WORK TO COMPLETE
For the entries that follow, give the number of lines holding the string "Hastalıkları" and nothing more.

[[ SOURCE MATERIAL, beginning ]]

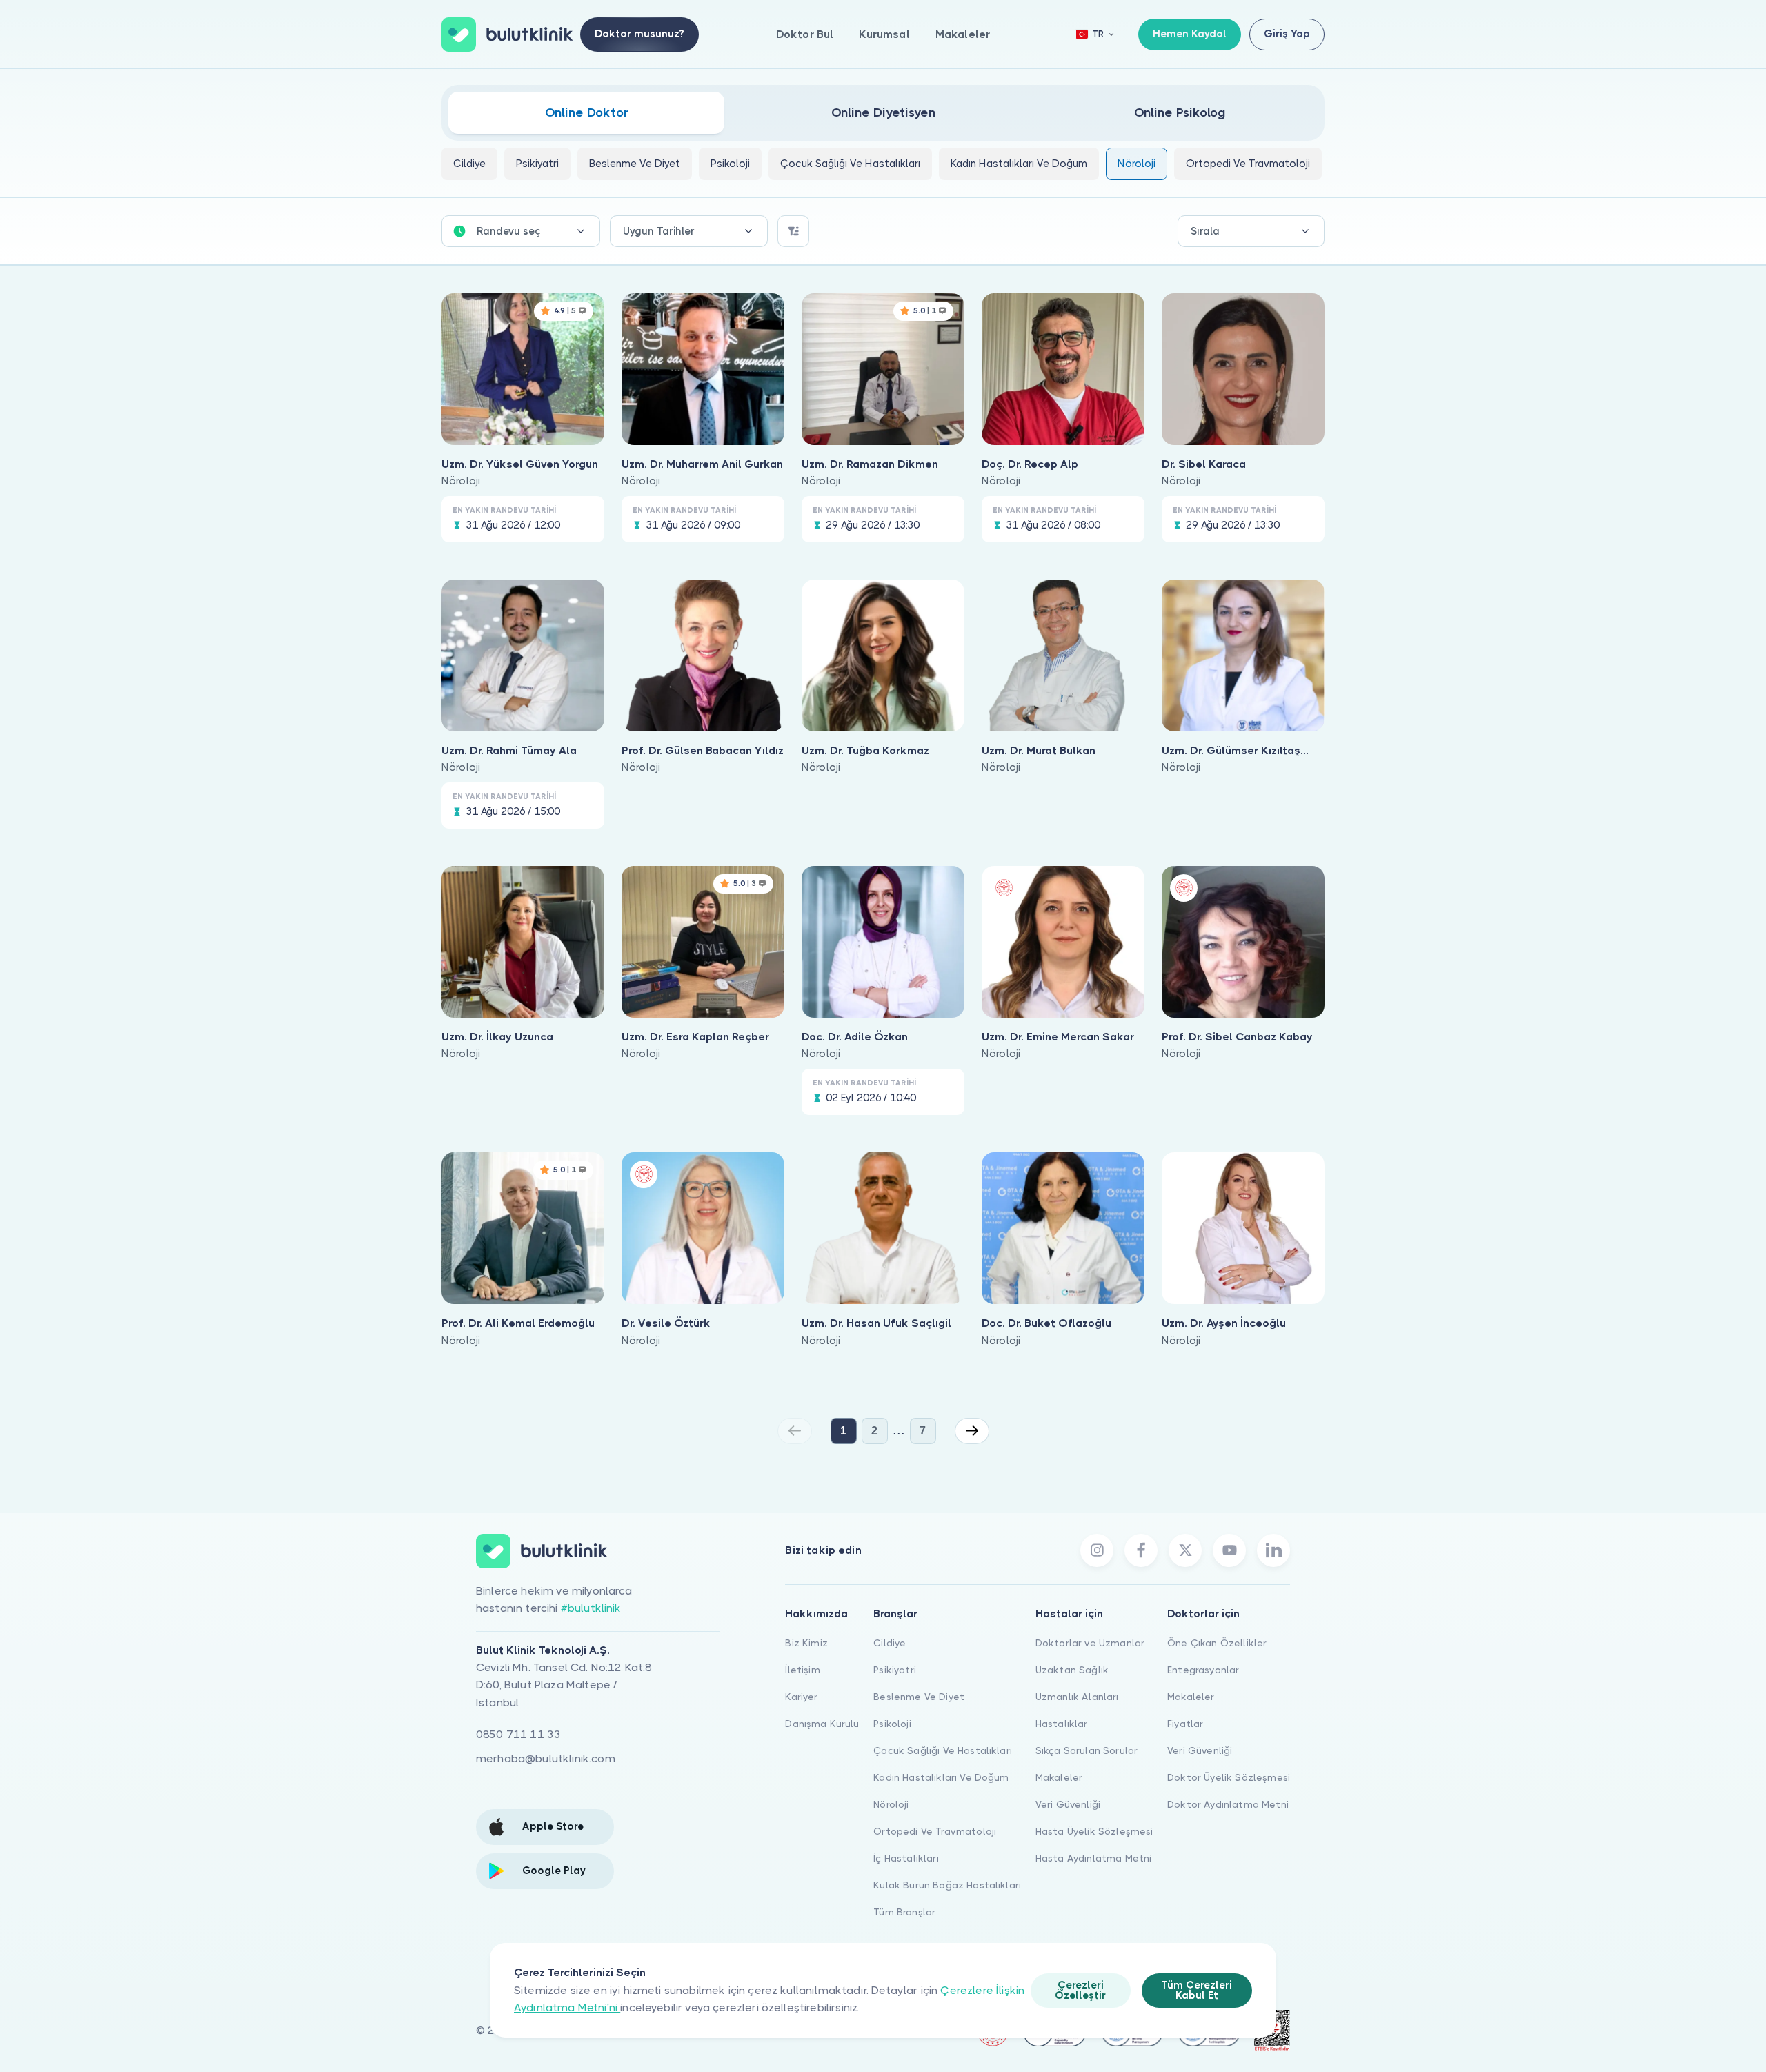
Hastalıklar (1061, 1723)
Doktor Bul (805, 34)
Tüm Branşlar (904, 1911)
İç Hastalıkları (905, 1858)
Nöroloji (891, 1804)
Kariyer (801, 1696)
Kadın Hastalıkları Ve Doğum (941, 1777)
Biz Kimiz (806, 1642)
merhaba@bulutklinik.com (545, 1758)
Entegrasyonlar (1203, 1669)
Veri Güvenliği (1067, 1804)
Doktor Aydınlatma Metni (1228, 1804)
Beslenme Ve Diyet (918, 1696)
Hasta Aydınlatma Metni (1093, 1858)
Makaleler (962, 34)
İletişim (802, 1669)
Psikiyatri (894, 1669)
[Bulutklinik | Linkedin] (1273, 1550)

[[ SOURCE MATERIAL, end ]]

SOLUTION FOR THIS TASK
2